Amanda is a CPA who knew she was undercharging.

Not suspected. Knew. She'd done the math on her time, compared her rates to what her work was worth in the market, and understood clearly that her best clients were paying rates she had set years ago when the firm was still proving itself.

And she still hadn't raised them.

This is the pricing paradox I see with consultants, freelancers, and service providers more than almost anything else: they know exactly what's wrong. The knowledge isn't the problem. The problem is that changing the price feels genuinely dangerous when the firm's income is the only thing between you and a financial problem.

When I sat down with Amanda to work through where she should focus, I gave her a counterintuitive answer.

Not: fix your operations. Not: build a better offer. Not: raise your prices.

Build a second revenue stream first.

Why Knowing You're Underpriced Isn't Enough

Most pricing advice misses the psychological side of the problem.

The standard advice is: know your worth, charge accordingly, and let bad-fit clients walk. This is technically correct. It's also not very useful when letting a bad-fit client walk means a real hole in your cash flow for the next quarter.

Amanda's situation was typical. Two long-term clients on rates from three years ago. Both sticky — they liked working with her — but both paying below what she'd quote to a new client today. New inquiries were going elsewhere because she was quoting her old rate (afraid to lead with the real number) or occasionally quoting the real number and losing people who balked.

The advice “just raise your prices” doesn't address why she hadn't already. The issue wasn't courage or clarity. It was that she needed every client she had.

The War Chest Idea

What changes when you have money coming in from somewhere else?

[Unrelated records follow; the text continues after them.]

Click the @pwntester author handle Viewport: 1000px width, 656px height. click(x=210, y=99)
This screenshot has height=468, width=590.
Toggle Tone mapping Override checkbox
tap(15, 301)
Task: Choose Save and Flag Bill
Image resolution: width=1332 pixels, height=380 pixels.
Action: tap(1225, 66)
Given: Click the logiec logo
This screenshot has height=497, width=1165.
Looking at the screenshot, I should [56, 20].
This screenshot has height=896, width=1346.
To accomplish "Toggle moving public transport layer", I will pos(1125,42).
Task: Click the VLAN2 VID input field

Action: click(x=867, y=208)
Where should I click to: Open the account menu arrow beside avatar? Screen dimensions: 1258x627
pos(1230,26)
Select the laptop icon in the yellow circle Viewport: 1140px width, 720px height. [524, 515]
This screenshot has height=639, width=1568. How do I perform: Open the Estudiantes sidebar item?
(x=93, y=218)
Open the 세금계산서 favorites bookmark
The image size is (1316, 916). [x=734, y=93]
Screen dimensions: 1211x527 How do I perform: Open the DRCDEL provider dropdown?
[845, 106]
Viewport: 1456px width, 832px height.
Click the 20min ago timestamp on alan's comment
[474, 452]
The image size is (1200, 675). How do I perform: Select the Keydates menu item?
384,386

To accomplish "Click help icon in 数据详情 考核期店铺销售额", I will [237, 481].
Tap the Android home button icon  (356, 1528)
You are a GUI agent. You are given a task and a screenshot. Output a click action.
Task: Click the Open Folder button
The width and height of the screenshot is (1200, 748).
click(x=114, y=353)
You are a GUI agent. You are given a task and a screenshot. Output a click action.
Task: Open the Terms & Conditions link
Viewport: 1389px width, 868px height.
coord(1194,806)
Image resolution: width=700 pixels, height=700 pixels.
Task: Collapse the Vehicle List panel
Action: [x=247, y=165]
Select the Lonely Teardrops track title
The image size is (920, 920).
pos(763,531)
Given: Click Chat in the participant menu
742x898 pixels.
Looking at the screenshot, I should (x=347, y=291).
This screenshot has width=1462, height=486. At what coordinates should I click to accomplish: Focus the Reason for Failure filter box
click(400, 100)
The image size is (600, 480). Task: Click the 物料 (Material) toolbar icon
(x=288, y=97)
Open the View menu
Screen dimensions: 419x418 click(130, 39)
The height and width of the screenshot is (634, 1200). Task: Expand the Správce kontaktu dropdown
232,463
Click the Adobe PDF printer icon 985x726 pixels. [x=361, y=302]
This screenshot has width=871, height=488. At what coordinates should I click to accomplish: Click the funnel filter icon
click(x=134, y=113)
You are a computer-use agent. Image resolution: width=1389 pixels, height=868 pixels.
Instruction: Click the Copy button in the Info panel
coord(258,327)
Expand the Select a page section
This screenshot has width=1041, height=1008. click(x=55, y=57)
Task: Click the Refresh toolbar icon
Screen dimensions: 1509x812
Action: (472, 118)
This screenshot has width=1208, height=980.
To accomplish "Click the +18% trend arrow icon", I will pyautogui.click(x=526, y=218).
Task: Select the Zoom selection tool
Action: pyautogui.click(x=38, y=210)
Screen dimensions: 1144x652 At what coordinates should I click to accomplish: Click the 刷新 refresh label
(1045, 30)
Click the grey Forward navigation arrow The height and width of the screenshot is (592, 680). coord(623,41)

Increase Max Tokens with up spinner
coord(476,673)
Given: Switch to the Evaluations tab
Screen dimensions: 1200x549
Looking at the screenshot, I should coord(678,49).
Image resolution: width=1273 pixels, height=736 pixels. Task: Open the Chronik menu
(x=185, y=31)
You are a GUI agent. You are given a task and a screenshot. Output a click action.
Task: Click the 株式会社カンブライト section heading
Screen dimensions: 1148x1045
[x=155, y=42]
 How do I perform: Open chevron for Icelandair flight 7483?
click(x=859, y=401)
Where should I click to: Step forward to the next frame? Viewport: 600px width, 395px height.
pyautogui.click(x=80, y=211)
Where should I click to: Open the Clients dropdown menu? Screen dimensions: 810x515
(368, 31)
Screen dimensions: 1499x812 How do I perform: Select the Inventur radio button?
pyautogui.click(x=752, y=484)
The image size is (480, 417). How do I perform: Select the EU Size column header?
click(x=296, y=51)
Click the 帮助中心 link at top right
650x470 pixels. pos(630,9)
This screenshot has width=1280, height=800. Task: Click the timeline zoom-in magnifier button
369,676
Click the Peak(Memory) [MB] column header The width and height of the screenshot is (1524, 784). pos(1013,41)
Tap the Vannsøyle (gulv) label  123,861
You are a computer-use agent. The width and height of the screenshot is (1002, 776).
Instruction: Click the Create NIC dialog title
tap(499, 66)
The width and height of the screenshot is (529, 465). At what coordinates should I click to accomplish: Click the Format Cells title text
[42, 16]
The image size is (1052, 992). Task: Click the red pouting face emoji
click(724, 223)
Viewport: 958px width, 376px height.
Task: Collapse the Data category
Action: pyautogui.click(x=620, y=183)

Everything, but specifically this: the asymmetry of the negotiation shifts. When your entire income depends on a client renewing, you're negotiating from a position of need. You hold the old rate because the risk of losing them is too high. You take the difficult call. You say yes to projects that aren't a great fit because you can't afford to say no.

But when you have $3,000 or $5,000 a month coming in from workshops, speaking engagements, or a course — money that doesn't depend on any of your existing clients — the conversation changes entirely.

Client pushes back on your new rate? You can quote it and mean it. They walk? You're covered.

You fire the clients you should have fired a year ago. You stop saying yes to work that drains you. You start quoting your actual number.

This is what I mean by “war chest.” The teaching income isn't just extra revenue. It's the financial cushion that makes running your primary business on your own terms actually possible.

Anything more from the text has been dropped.